The only alternative would be a true open source project. But large-scale distributed systems are probably among the least likely to achieve real momentum as an open source project, because actually using and testing them requires substantial dedicated hardware resources (many of the failure cases the Google team encountered arise only after running on dozens or hundreds of machines), and those resources are not available to any open source projects I’m aware of.
The Googlers are part of the problem, even while their paper seeks to be part of the solution. To some extent it’s a chicken-and-egg dynamic; without access to a truly large pool of machines, and a truly demanding set of developers and applications, it’s hard to get real-world experience with creating robust distributed infrastructure — but you almost have to be inside a large business, such as Google, in order to have such access at all.

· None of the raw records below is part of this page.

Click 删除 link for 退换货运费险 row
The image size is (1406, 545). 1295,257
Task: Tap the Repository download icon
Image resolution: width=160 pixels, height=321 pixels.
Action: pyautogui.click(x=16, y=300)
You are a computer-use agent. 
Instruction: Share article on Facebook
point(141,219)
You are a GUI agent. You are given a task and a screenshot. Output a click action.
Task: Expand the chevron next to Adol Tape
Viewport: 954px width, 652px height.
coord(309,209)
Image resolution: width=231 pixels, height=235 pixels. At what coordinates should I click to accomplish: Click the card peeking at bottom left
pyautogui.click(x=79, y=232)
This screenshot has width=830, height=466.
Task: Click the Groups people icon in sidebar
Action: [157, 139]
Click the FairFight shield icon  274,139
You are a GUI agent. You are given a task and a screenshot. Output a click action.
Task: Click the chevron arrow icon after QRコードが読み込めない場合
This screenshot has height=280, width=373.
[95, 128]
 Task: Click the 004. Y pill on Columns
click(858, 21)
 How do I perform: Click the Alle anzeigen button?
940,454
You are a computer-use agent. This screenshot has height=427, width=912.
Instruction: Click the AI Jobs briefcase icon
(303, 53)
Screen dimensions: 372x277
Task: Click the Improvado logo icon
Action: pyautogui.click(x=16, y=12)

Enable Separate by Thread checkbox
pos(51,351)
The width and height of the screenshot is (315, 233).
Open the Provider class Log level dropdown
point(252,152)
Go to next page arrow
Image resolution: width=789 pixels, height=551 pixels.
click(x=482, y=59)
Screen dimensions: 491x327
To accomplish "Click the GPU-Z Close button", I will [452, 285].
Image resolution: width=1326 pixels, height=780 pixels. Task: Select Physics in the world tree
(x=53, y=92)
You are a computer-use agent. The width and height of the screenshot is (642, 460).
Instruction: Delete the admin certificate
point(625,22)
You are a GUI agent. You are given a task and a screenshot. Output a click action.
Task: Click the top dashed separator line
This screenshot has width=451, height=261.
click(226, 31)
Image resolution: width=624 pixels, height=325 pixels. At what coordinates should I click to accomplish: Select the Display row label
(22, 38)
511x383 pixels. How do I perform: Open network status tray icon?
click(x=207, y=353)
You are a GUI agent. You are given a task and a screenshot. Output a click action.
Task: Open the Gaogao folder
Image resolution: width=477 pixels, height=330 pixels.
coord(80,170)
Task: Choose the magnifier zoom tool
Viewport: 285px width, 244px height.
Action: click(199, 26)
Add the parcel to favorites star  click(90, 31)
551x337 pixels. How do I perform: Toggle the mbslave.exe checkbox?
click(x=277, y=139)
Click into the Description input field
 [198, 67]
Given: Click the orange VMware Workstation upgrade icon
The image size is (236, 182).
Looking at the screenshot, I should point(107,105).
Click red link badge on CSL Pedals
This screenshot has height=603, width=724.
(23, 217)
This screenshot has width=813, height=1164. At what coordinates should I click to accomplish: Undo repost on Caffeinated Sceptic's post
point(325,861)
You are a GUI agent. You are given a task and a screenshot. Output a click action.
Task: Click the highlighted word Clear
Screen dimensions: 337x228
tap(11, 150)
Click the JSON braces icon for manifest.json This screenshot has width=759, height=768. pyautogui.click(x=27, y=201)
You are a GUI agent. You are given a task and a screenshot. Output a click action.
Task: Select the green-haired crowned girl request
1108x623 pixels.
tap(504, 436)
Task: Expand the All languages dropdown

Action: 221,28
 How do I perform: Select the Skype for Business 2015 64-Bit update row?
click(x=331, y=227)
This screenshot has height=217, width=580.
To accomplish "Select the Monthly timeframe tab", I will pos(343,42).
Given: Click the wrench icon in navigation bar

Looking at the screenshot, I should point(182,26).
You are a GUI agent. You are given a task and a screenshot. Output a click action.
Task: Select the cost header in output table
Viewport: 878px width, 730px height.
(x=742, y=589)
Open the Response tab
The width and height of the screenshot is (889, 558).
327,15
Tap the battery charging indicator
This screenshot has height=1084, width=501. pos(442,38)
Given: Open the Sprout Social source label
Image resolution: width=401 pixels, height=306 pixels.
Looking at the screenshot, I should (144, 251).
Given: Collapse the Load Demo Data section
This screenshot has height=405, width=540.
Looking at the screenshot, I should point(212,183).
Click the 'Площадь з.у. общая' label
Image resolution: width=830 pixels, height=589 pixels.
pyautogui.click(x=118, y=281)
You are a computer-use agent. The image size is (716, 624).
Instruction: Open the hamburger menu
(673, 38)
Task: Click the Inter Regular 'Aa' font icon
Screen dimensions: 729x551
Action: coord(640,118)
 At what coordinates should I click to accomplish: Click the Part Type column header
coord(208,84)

So, unfortunately, it would appear that in the near term the Googlers are doomed to disappointment in their expectations of the research community. Google itself is likely to remain the preeminent distributed systems research center in the world, and the fewer of its systems it open sources, the less assistance the rest of the world will be able to provide it.
One can only hope that several years from now, Google’s applications will have evolved so greatly on top of its base infrastructure that it will no longer consider the fundamental systems it uses — MapReduce, BigTable, GFS, Chubby — to be key competitive differentiators, and will choose to open source them all. Of course, by then Google’s real difficulties will still be with problems the rest of the world wishes they had the resources to encounter….
A coda to this: John Carmack, of id software and Armadillo Aerospace fame, is known for open sourcing his game engines after five years or so. Recently he’s been doing work in mobile games, cellphone programming. Here’s a quote from a liveblog about his keynote at Quakecon last week:
Met with mobile developers at the Apple thing, all talking about how they make mistakes all the time. Carmack: “Can’t the guys who made the mistakes the first time just make the chips right this time?” Other devs: “Yeah, but most of those guys are too rich to care anymore.”
So that’s the other reason the field doesn’t make good progress… proprietary stuff gets built, developers get rich, technology gets sold and eventually back-burnered, and then it all has to get reinvented all over again. Open source: the only way to not reinvent the wheel every five years!